Data items:
========
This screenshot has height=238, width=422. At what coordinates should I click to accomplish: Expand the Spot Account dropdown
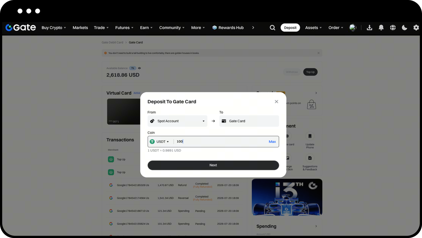[x=177, y=121]
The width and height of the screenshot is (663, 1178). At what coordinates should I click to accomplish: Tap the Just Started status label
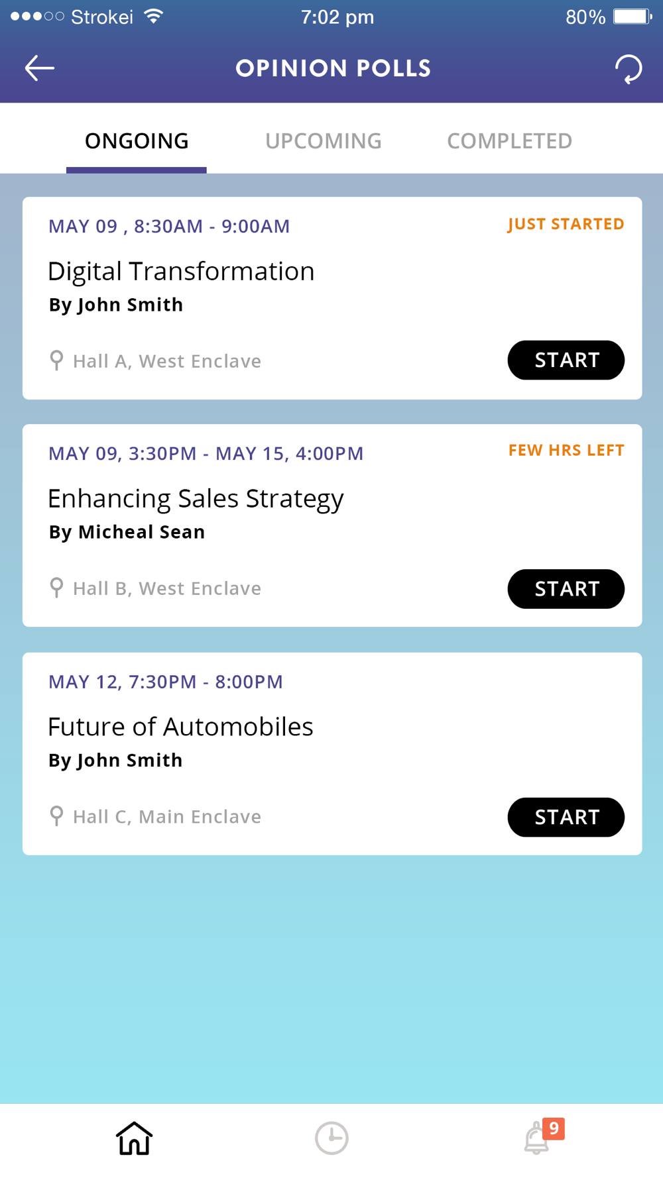tap(566, 224)
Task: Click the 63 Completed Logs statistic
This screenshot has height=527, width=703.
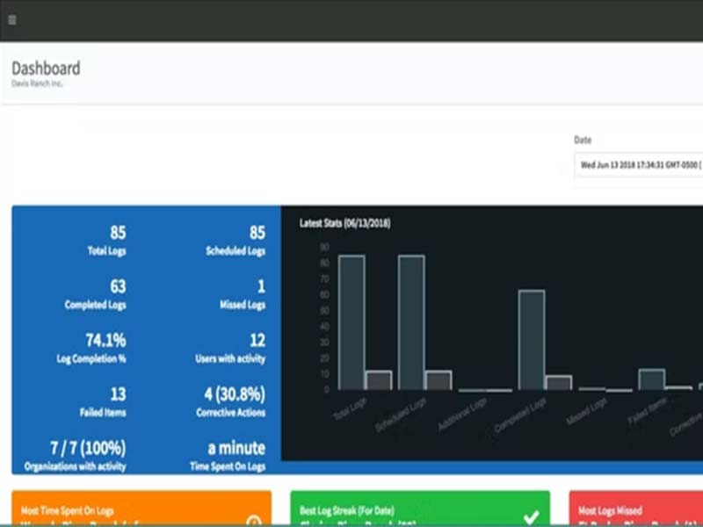Action: 95,294
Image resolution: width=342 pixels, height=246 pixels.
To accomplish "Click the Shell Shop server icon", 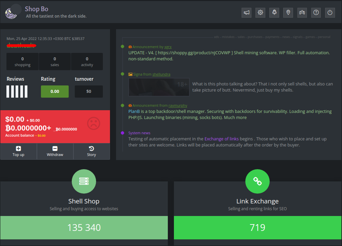I will (x=84, y=181).
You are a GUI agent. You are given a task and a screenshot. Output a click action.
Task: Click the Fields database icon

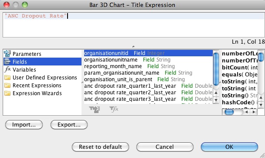click(7, 62)
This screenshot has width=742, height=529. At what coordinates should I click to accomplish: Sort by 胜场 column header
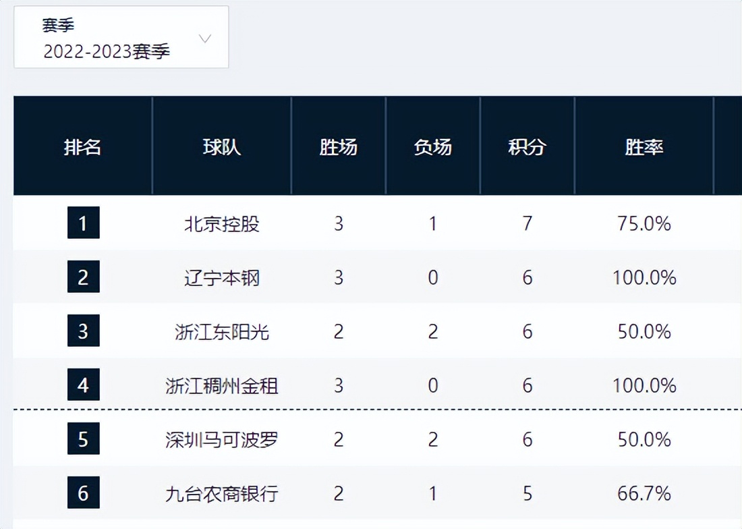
========
■ **WORK ITEM**:
The answer must be an exact copy of the lines from the one that holds "You are a GUI" through the end of the data, both included, with no pictures.

■ **EXERCISE SOLUTION**:
You are a GUI agent. You are given a task and a screenshot. Output a click action.
Task: Click the Fields database icon

click(7, 62)
This screenshot has width=742, height=529. At what coordinates should I click to accomplish: Sort by 胜场 column header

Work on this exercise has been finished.